Punjab, the cradle of India’s Green Revolution and once a symbol of agricultural prosperity, is now battling one of the country’s most severe drug abuse epidemics. Years after the issue first exploded into national consciousness, the crisis continues to ravage families, especially the youth, while straining the state’s social fabric and economy. Despite repeated crackdowns and political promises, high addiction rates, relentless smuggling, and gaps in rehabilitation show that the battle is far from over.
The Alarming Scale of Addiction
Recent data paints a grim picture of the problem’s magnitude:
- A 2015 AIIMS survey estimated over 230,000 opioid-dependent individuals in the state.
- A 2022 PGIMER study revealed that 15.4% of Punjab’s population engages in some form of substance use.
- A 2023 Parliamentary Panel Report highlighted around 6.6 million drug users, including an estimated 697,000 children aged 10-17 suffering from substance use disorders.
- Between 2015 and 2024, authorities registered over 51,000 NDPS cases and seized more than 4,600 kg of heroin. In the first half of 2024 alone, over 4,373 cases were filed, leading to more than 6,000 arrests and the seizure of 215 kg of heroin.
Heroin — locally known as “chitta” — remains the most destructive substance, commonly consumed through injection or inhalation. While alcohol and tobacco are more widespread, opioids drive the bulk of the public health emergency. Rural areas and young males aged 18-35 are hit hardest, with unemployment, illiteracy, and peer pressure acting as major triggers.
Why Punjab? Understanding the Root Causes
Geography plays a central role. Punjab shares a 553-km porous border with Pakistan and lies on the smuggling route from the Golden Crescent (Afghanistan-Pakistan-Iran), one of the world’s largest heroin-producing regions. Smugglers employ creative and dangerous methods — crossing fields, using tunnels, rivers like the Sutlej, and sophisticated concealment techniques.
Socio-economic pressures worsen the situation:
- Persistent youth unemployment and agrarian distress.
- Easy availability and affordability of drugs.
- Peer pressure combined with a prevailing “culture of masculinity.”
- Lingering effects from the militancy era and the influence of remittances in some pockets.
Reports have also pointed to a suspected nexus between smugglers, police, and politicians, which undermines enforcement despite the formation of special task forces.

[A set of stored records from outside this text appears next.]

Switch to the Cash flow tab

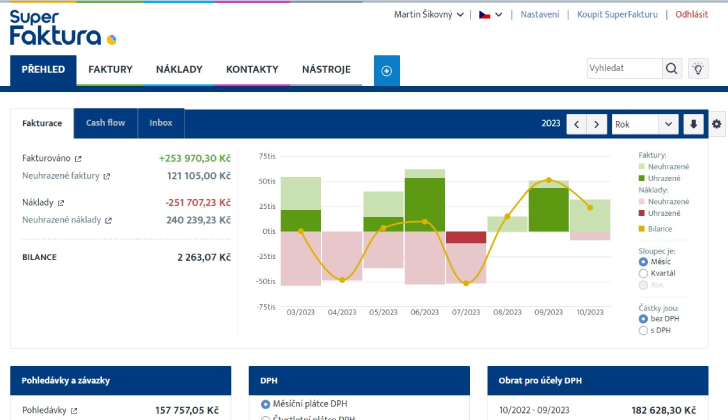105,123
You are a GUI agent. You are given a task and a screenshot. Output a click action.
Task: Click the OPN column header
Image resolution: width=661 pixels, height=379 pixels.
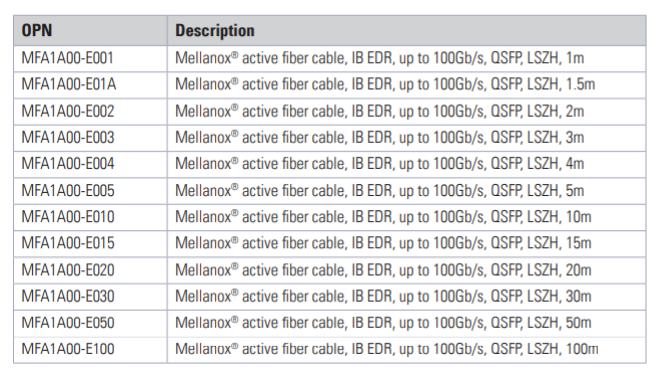pyautogui.click(x=90, y=31)
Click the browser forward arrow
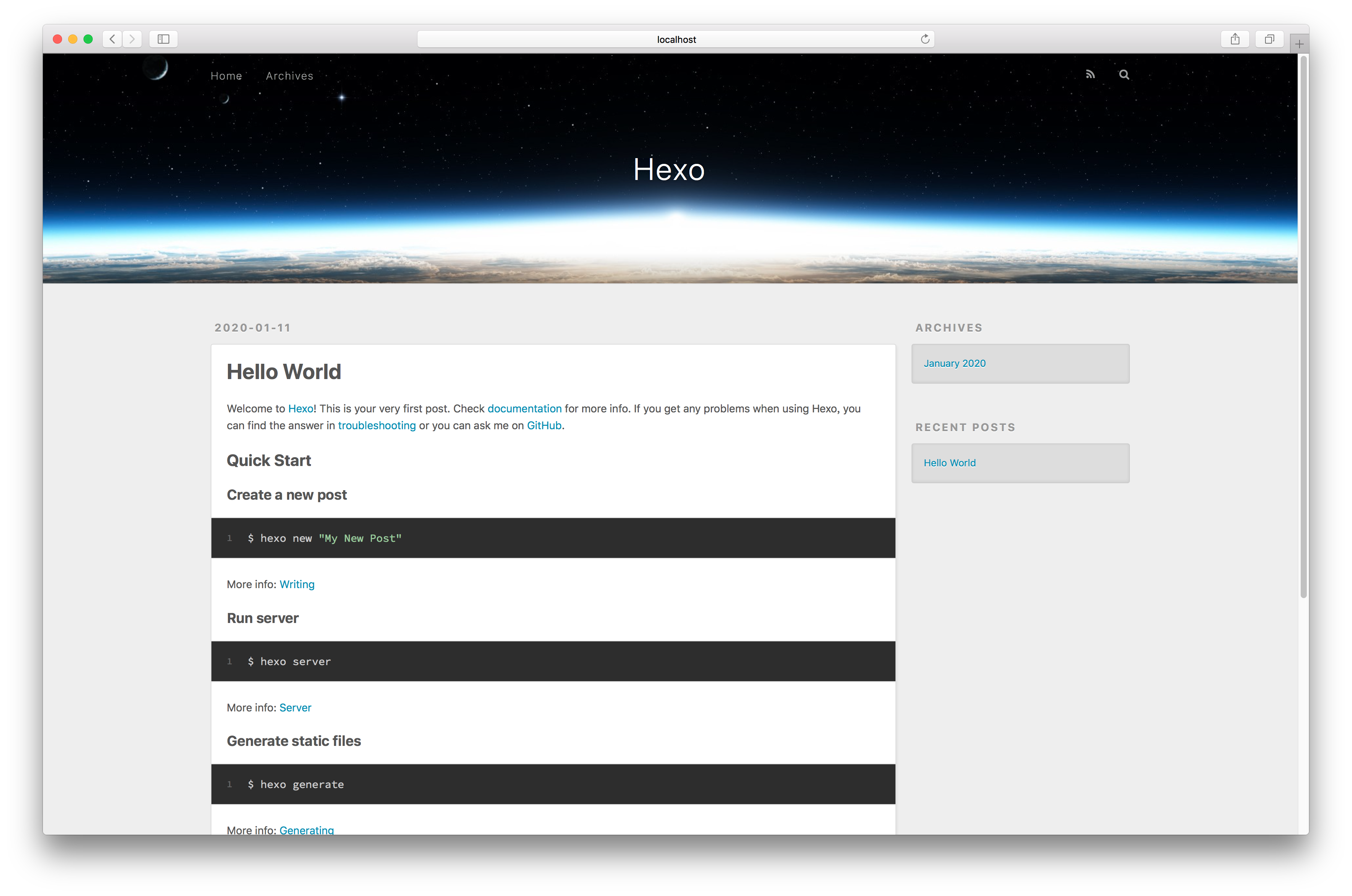The image size is (1352, 896). 132,39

Government Actions and Persistent Challenges
Successive governments — from Congress to AAP — have declared “Nasha Mukt Punjab” (Drug-Free Punjab) as a top priority. Key initiatives include:
- Strengthening the Anti-Narcotics Task Force (ANTF) and coordination with central agencies like NCB and BSF.
- Expansion of de-addiction centres and Outpatient Opioid Assisted Treatment (OOAT) clinics that provide buprenorphine-naloxone (BNX).
- Awareness campaigns, school education programmes, and a proposed statewide “Drug Census” in the 2025-26 budget.
However, major challenges remain:
- Relapse rates often exceed 65% within six months due to limited long-term rehabilitation, inadequate psychological support, and short durations of take-home medicines.
- Overcrowding and stigma at treatment facilities.
- Over-reliance on enforcement while demand-reduction and socio-economic programmes lag behind.
Political blame games intensify during elections, but on-ground results have been mixed.
Devastating Impact on Society and Economy
The human cost is heartbreaking. Families lose young members to overdoses, financial ruin, or crime. The crisis contributes to reduced workforce productivity, increased healthcare burdens, higher crime rates, and out-migration of talent. Punjab’s demographic advantage and once-thriving economy are under serious threat, affecting agriculture, small businesses, and community life.
The Road Ahead: A Balanced Approach
Experts stress that seizures and arrests alone cannot solve the problem. A comprehensive strategy is essential:
- Supply Reduction — Bolster border security, intelligence sharing, and inter-agency coordination.
- Demand Reduction — Scale up evidence-based prevention programmes in schools and communities, create jobs, and address mental health.
- Harm Reduction & Treatment — Improve rehab quality, standardize protocols, expand access to long-term opioid substitution therapy, and focus on successful reintegration through vocational training and counselling.
- Community Participation — Involve NGOs, religious institutions, families, and local leaders. The upcoming drug census could help target interventions more effectively.
Punjab’s drug crisis is deep-rooted but not insurmountable. Breaking the cycle requires sustained, depoliticised efforts that combine strict enforcement with compassionate care and socio-economic development. The state’s future depends on protecting its youth today — through honest action, not just headlines.